A voir de plus près.
Au-delà des déclarations, effets d'annonce et instrumentalisations diverses, j'essaie de réagir en chercheur soucieux des faits et des sources.
Pour cela, un excellent point d'observation est celui des statistiques officielles du FBI au sujet des "crimes de haine".
Voici le lien pour les données 2008.
Qu'apprend-on ici? Qu'à population approximativement équivalente aux Etats-Unis (environ 6 à 7 millions), juifs et musulmans souffrent de manière très différenciée des "hate crimes".
On lit ainsi dans la rubrique "Religious bias", que 65,7% des "hate crimes" liés à la confession religieuse des victimes ont touché les juifs en 2008 (derniers chiffres disponibles), et 7,7% ont touché les musulmans.
Juifs dix fois plus touchés que les musulmans par les "hate crimes" (FBI)
Or, juifs et musulmans constituent, au plan démographique, une population de taille assez similaire aux Et ats-Unis.
Conclusion, d'après les statistiques centralisées par le FBI, il y a eu près de 10 fois plus d'incidents antijuifs aux Etats-Unis en 2008 que d'incidents antimusulmans.
Par ailleurs, les statistiques officielles des années précédentes montrent que les hate crimes contre les musulmans ont fortement décliné au cours des années 2000, après un pic post-11 septembre (voir les tableaux statistiques du FBI ou cet article du Miami Herald).
Hate crimes antimusulmans divisés par quatre dans la première décennie 2000
De 485 en 2001, les crimes islamophobes sont passés à 105 en 2008. Plus de quatre fois moins en quelques années. Cela n'empêche pas chaque crime islamophobe d'être abominable et condamnable, mais cela contextualise les choses et donne une idée des tendances en cours.
Bref, contrairement à ce que voudraient faire croire les extrémistes de tous bords, les musulmans américains font, dans leur immense majorité, paisiblement partie du paysage social et culturel du pays, se trouvant même beaucoup moins pris à partie.... que les juifs.

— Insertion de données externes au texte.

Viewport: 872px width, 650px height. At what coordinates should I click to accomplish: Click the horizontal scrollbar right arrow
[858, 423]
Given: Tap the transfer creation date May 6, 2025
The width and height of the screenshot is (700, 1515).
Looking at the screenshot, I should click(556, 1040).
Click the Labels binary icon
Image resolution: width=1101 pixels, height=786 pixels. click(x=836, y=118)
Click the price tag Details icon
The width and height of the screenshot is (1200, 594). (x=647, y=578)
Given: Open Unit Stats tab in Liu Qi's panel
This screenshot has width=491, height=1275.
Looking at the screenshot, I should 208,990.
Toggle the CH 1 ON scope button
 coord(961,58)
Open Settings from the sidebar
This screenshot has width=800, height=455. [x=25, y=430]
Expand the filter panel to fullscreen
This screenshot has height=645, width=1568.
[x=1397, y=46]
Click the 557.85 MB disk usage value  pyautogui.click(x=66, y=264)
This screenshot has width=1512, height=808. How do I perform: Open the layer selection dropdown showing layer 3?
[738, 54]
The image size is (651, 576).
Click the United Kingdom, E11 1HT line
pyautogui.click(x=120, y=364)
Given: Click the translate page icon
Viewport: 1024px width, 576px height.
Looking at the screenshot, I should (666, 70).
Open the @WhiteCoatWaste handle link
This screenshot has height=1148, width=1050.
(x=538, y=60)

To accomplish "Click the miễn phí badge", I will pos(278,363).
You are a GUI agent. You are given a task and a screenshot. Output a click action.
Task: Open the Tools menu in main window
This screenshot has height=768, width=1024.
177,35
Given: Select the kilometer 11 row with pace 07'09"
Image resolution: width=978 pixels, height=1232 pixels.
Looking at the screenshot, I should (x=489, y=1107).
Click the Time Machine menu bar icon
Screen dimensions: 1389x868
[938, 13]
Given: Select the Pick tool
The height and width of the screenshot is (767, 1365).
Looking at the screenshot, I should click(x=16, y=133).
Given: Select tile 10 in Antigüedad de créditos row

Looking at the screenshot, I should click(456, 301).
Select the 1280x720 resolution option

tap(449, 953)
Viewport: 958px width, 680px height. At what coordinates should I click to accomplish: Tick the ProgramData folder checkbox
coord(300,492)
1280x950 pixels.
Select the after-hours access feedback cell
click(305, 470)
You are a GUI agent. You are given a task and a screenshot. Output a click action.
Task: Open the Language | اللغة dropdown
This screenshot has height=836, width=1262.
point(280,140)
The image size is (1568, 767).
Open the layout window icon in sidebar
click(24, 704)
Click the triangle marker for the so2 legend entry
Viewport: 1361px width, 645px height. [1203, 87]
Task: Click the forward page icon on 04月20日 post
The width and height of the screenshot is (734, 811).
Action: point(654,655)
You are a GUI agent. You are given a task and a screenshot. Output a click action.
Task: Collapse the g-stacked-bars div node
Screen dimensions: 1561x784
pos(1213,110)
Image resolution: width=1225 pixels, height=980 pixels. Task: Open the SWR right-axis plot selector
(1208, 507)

Autant dire que l'initiative crématoire d'un groupuscule de Floride, toute scandaleuse et islamophobe qu'elle soit, ne saurait être interprétée comme révélatrice d'un soi-disant Tsunami anti-musulman déferlant soudain sur les Etats-Unis.
Commentaires
Les intentions des extrémistes visant à bruler le Coran sont inqualifiables. Elles révèlent une immaturité grossière.
Si on va un peu plus loin, le journal le Monde (27 aout) a publié un article très intéressant sur l'appréciation de Barack Obama en fonction de la religion des sondés. A lire ici :
http://www.lemonde.fr/ameriques/article/2010/08/27/obama-plebiscite-par-les-juifs-et-les-musulmans-selon-un-sondage_1403663_3222.html
Une telle différence dans les chiffres donne à réfléchir. Il semble bien que les protestants américains voient d'un mauvais oeil B.Obama. Vu d'ici, on dirait qu'ils ont de la peine à s'adapter à son ouverture d'esprit.
Merci pour cette note. J'ai été frappé par le fait que beaucoup, les autorités américaines, mais aussi et surtout des chrétiens américains, parlent de cet autodafé comme étant "anti-américain" ou "complètement contraire aux valeurs de l'Amérique". Ils ont tout à fait raison, bien évidemment. Mais il me semble important de rappeler qu'un tel geste serait aussi foncièrement "anti-chrétien" et "complètement contraire aux valeurs de la bible"...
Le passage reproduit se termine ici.